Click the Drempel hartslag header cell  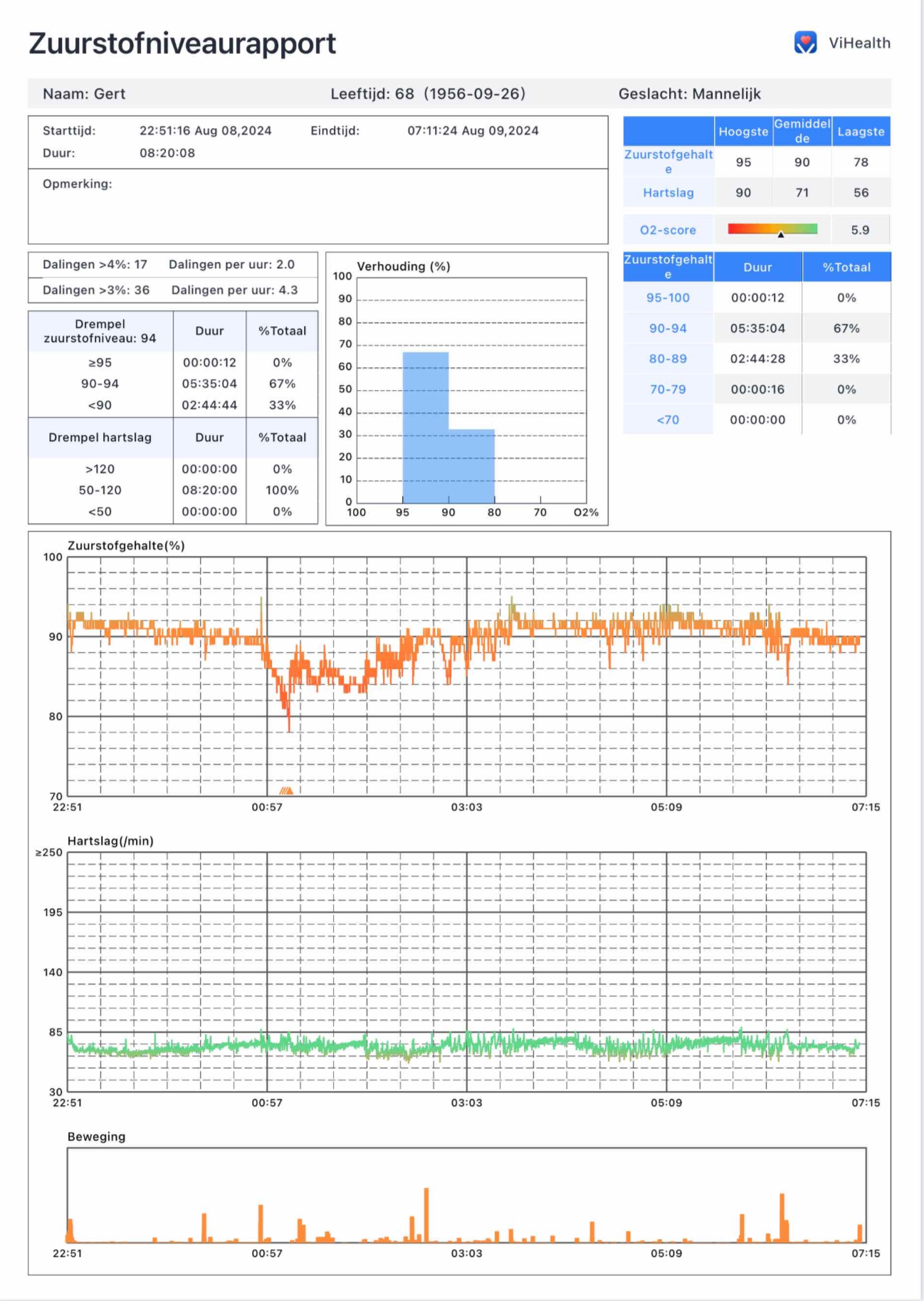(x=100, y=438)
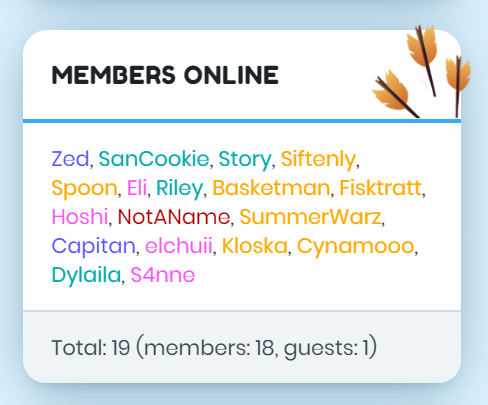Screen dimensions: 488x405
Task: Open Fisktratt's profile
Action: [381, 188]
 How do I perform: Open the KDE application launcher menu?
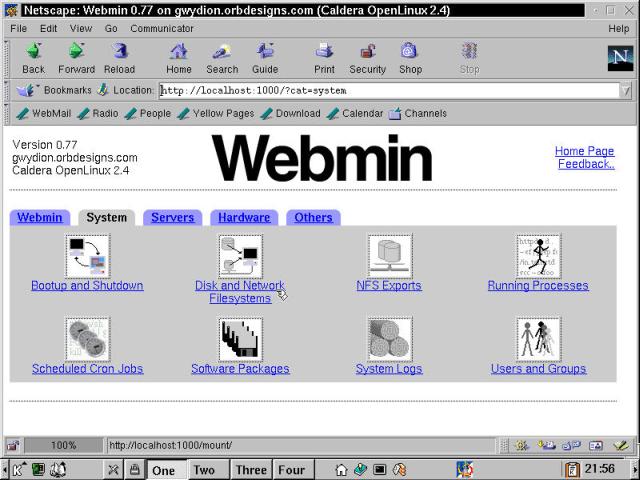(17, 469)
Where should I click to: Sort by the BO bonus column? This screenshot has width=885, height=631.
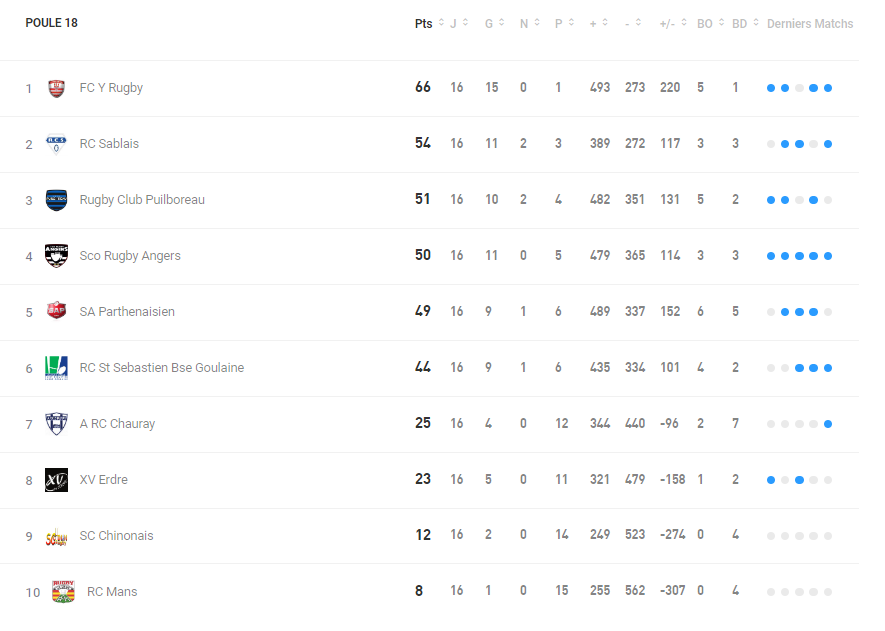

Task description: In the copy, include exactly the lines from the one with "How do I perform: Open" through the final line of the data, both ends included, and no pictures.

Response:
 How do I perform: Open the KDE application launcher menu?
(17, 469)
Where should I click to: Sort by the BO bonus column? This screenshot has width=885, height=631.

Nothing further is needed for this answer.